I would think that changing the food should help with the condition of his fur, too. What was he eating before and what's he eating now?


----------



## Ranger (Nov 11, 2009)

Ranger was on Orijen fish and as of last night, is eating Innova Evo. His coat was great all summer and then started looking bad through the winter. I made the switch as his skin/coat has been really dry as of late, even with fish oil supplements added. 

I try to keep him as "naked" as much as possible, but he has to keep his collar on during the day at work in case someone leaves the gate open and also to give the squirrels a heads up that he's hunting them. So he wears his rolled leather collar between 9-5 and then nothing in the evenings except for walks and then he wears his chain collar, or "choke chain". 

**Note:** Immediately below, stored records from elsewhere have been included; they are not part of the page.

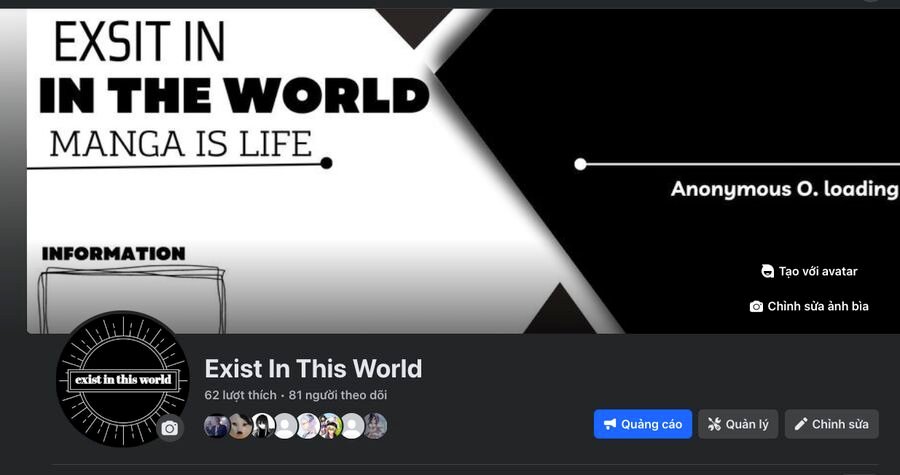This screenshot has height=475, width=900.
Task: Click the camera icon on profile picture
Action: point(169,429)
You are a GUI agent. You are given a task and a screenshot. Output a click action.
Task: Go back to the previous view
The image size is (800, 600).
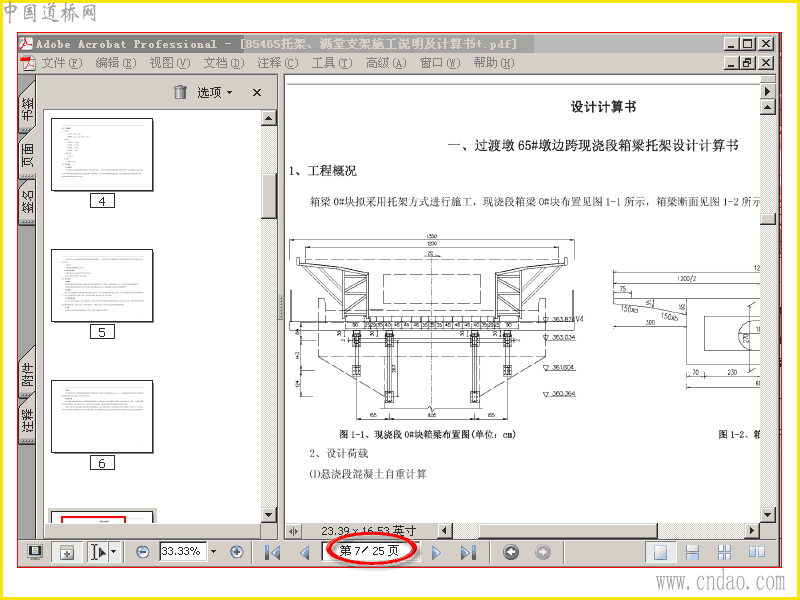[511, 552]
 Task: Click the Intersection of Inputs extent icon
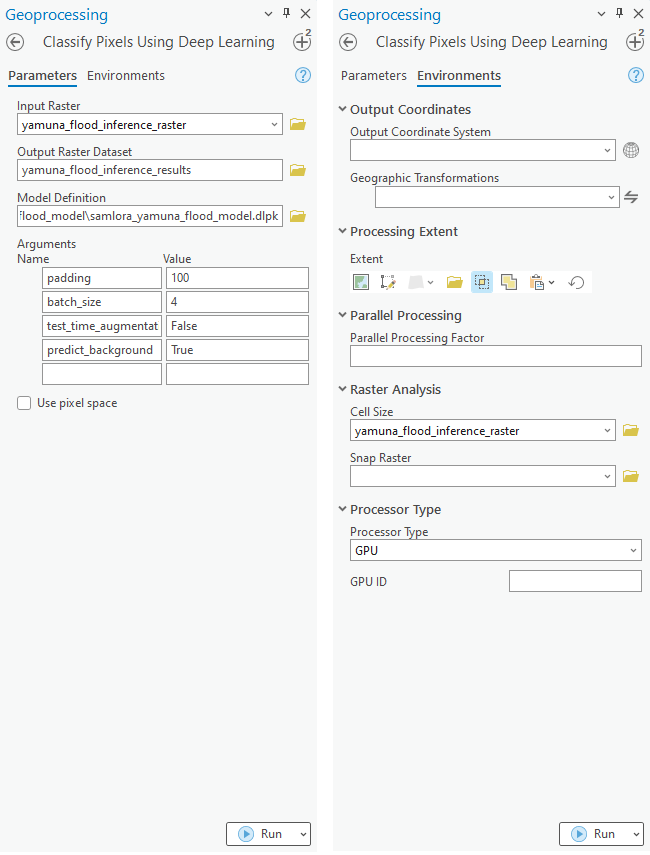482,282
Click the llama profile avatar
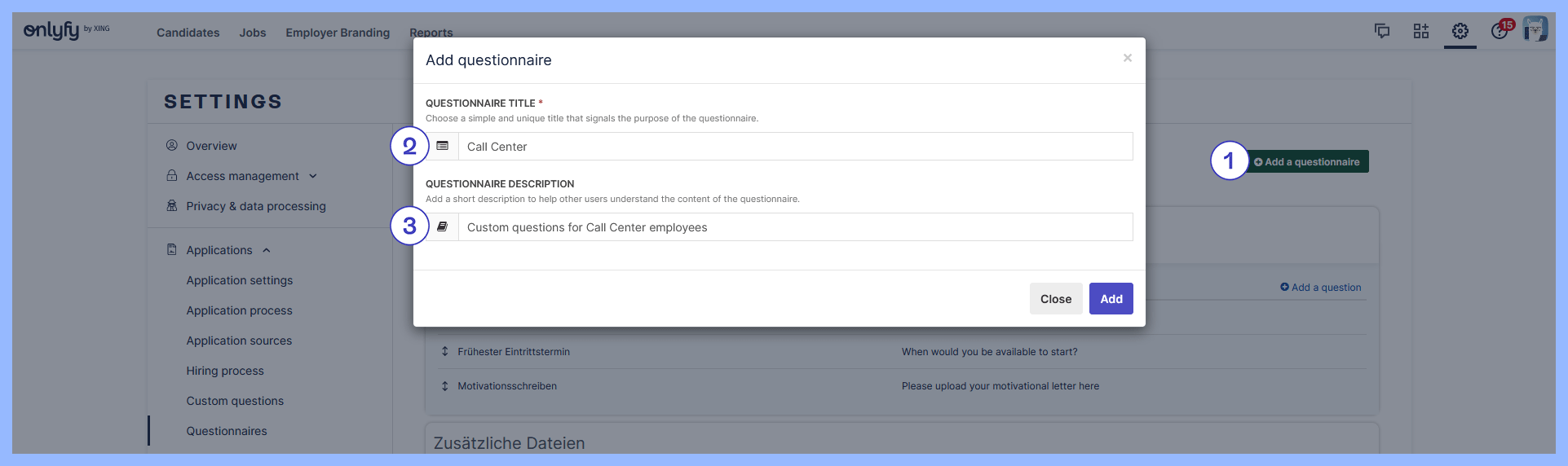The height and width of the screenshot is (466, 1568). pyautogui.click(x=1535, y=29)
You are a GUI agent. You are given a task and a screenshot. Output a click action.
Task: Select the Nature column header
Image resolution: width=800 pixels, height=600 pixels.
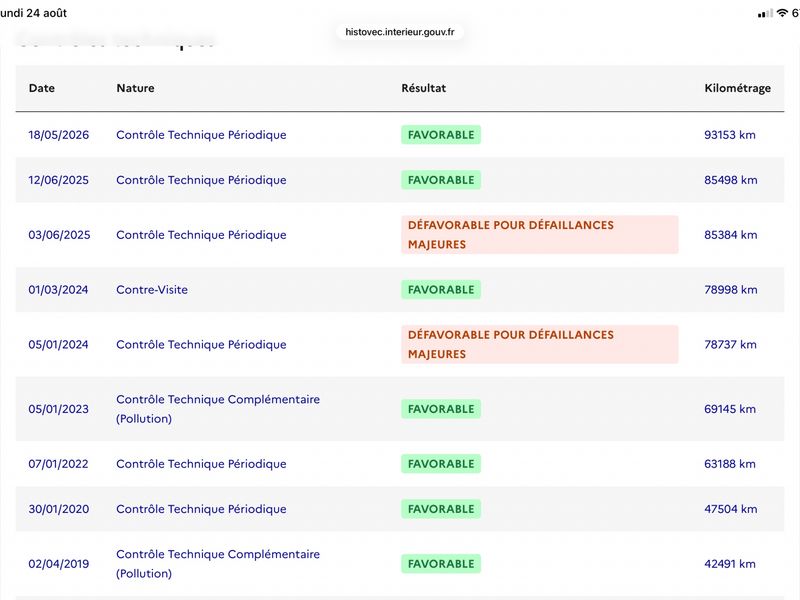(135, 88)
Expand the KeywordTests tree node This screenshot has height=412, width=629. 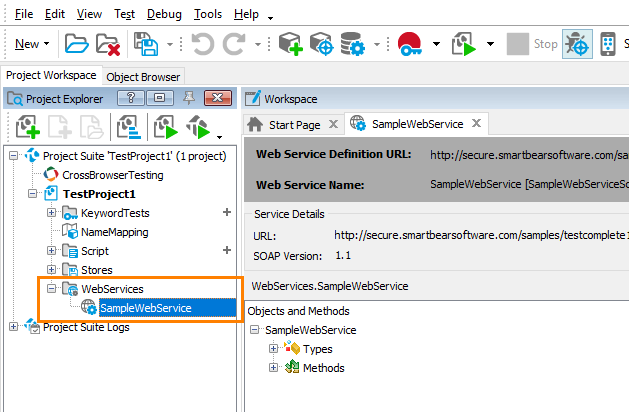pyautogui.click(x=52, y=213)
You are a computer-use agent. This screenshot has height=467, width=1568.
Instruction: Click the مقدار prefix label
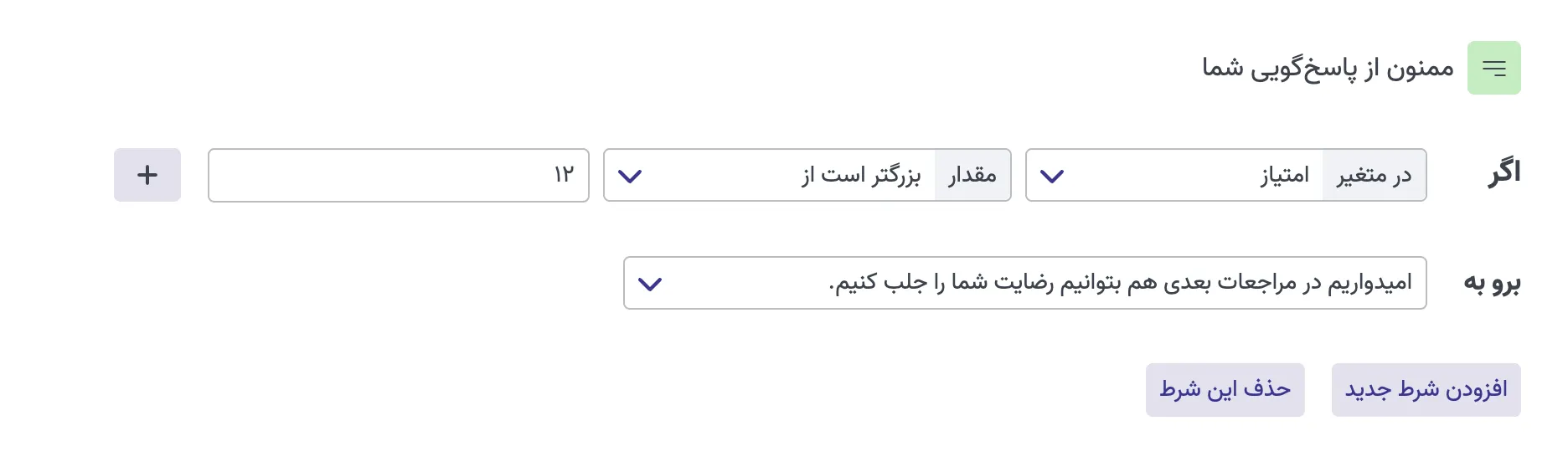(972, 175)
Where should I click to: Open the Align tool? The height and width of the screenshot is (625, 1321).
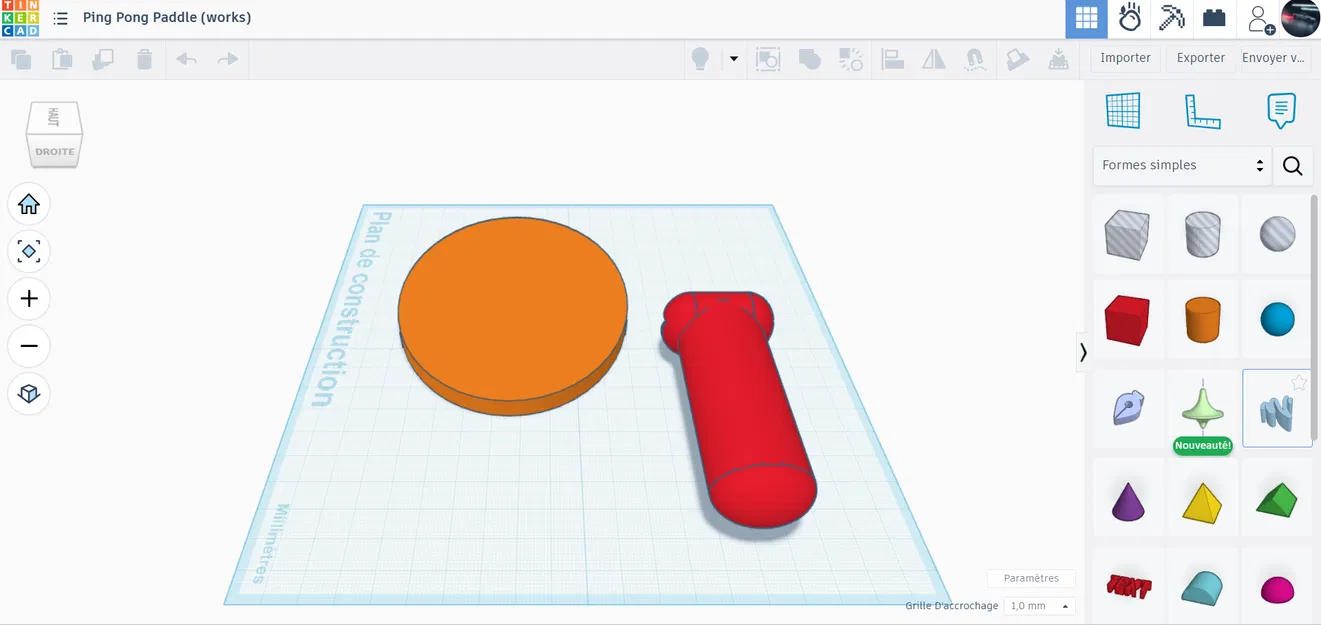click(892, 59)
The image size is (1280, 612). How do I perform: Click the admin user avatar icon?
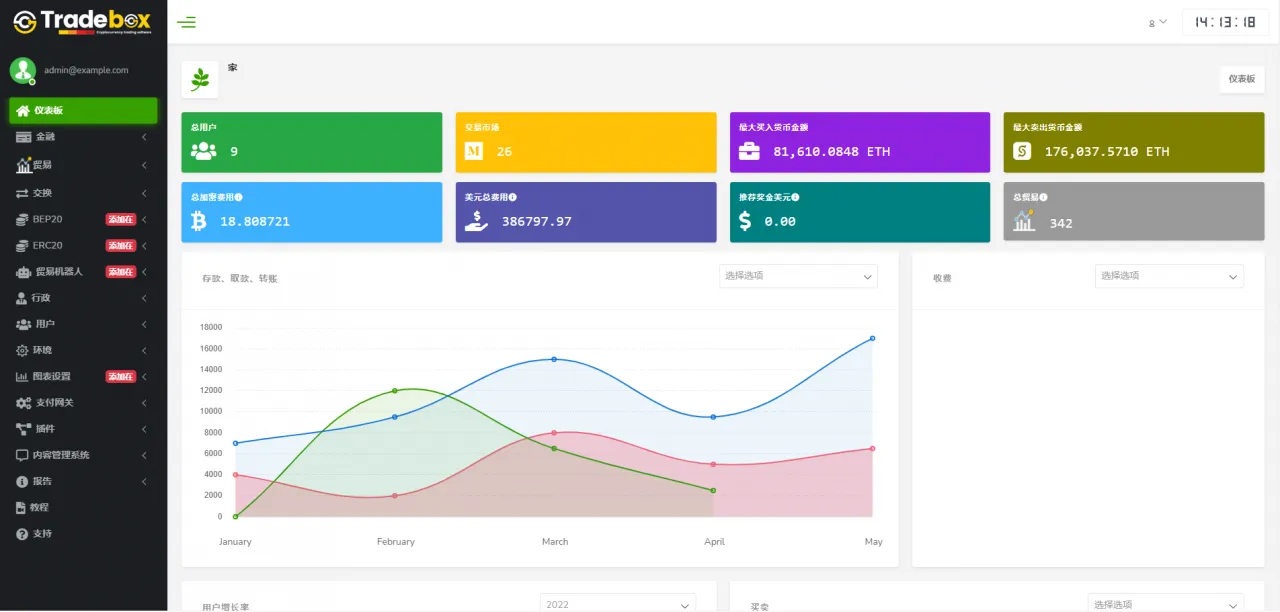[x=22, y=70]
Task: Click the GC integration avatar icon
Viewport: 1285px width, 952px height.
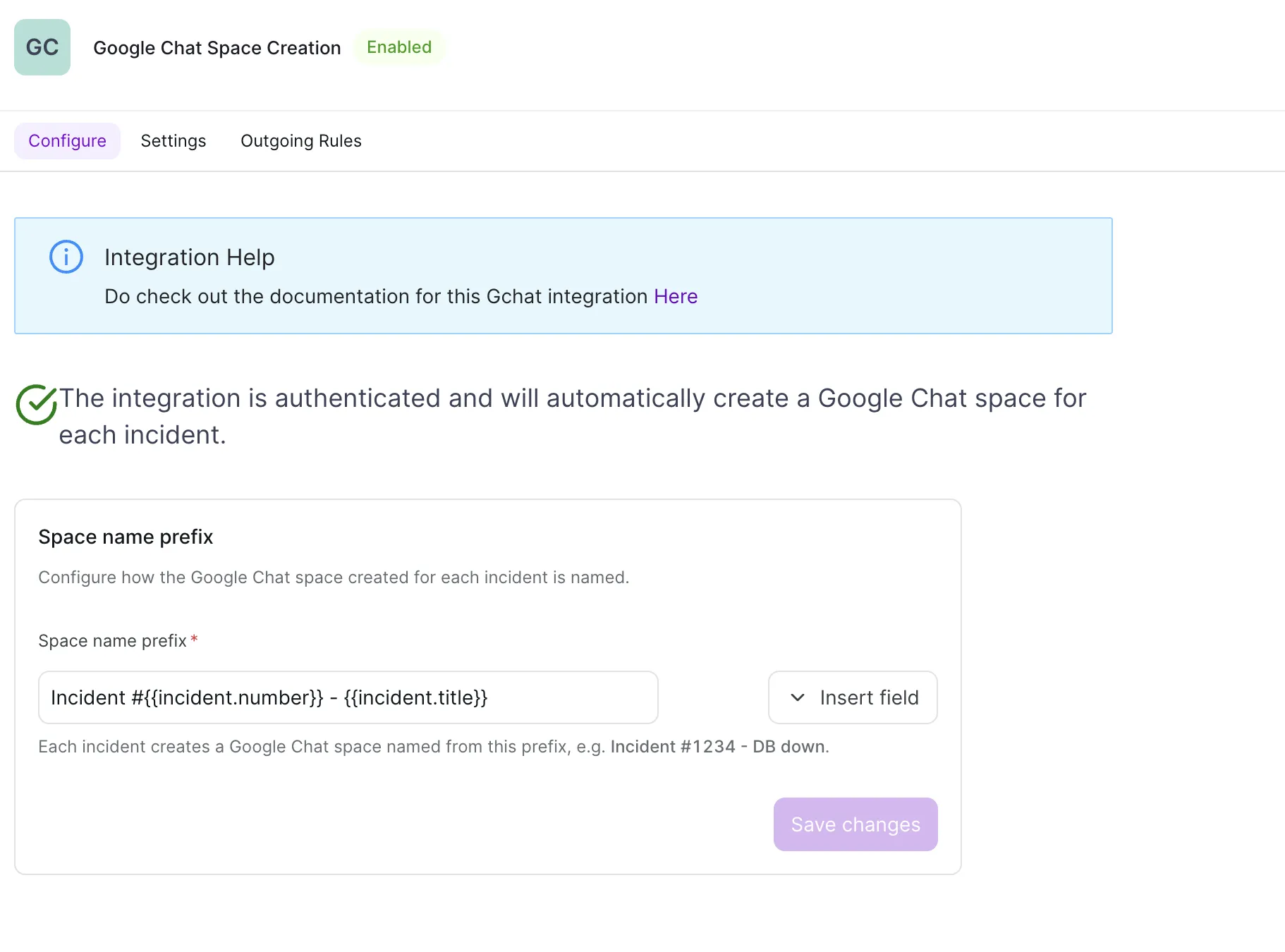Action: (42, 47)
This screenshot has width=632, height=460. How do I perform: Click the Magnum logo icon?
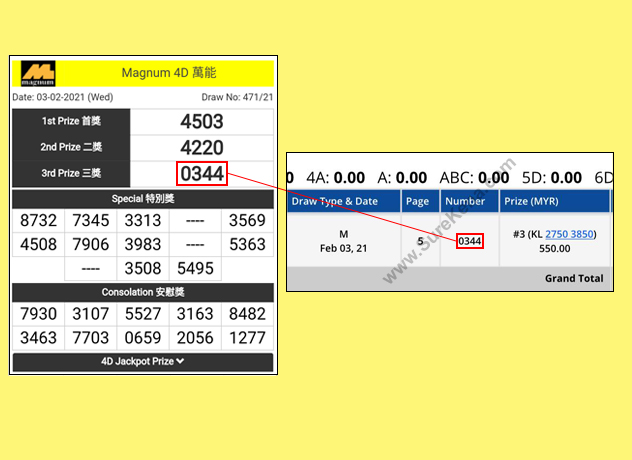[x=39, y=74]
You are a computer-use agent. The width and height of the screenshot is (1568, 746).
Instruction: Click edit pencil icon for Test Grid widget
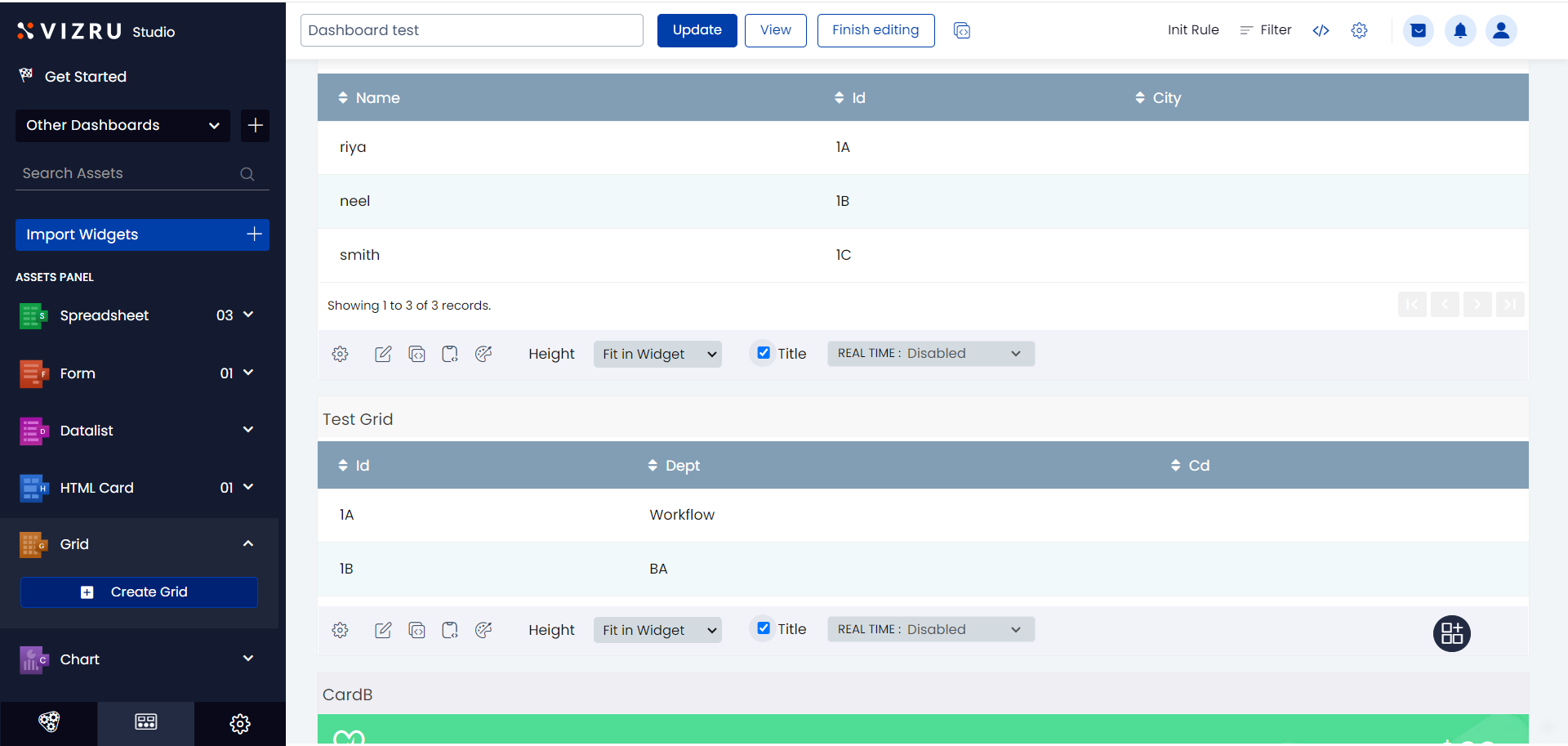382,630
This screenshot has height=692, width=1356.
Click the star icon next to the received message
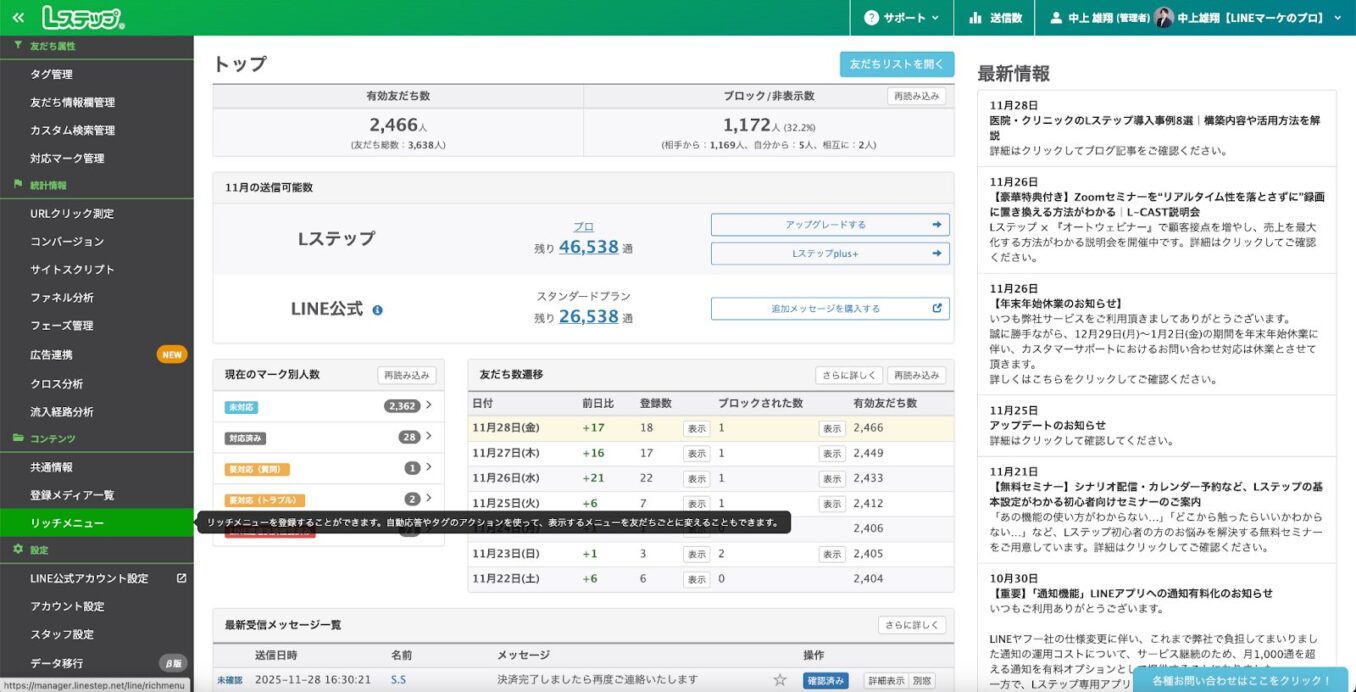tap(778, 678)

When we walk with the chain, it's usually slack around his neck unless he sees a rabbit then he gets a correction. I'm not dragging him down the block (or vice versa) but I can't walk him with a buckle collar as he's figured out how to shoot backwards and free himself, no matter how tight the collar is. 

It's fairly frustrating...especially now that the hair is breaking all around his neck now. Before it was just in a little patch where the hair was shorter. Do you think it matters that he has no undercoat?


----------



## Bender (Dec 30, 2008)

I would put a lock on the gate, so nobody can open it or leave it open, or put in a dog run and lock that. Less chance of an 'oops' that way. As for the squirrels, I'm sure they'd clue into a dog being in a yard fairly quickly. My guys are naked most of the time.

You can get an oil treatment for dogs, it'll leave him greasy but it should help. Can't remember what it's called but it was like cold cream and you had to melt it in hot water and then either apply it to a wet dog or mix it with the shampoo. You have a greasy coat for a bit but then it'll wash out in time and help. I would also increase the oil supplement, double the fish oil and add some sunflower or safflower oil too (a few tablespoons a day). 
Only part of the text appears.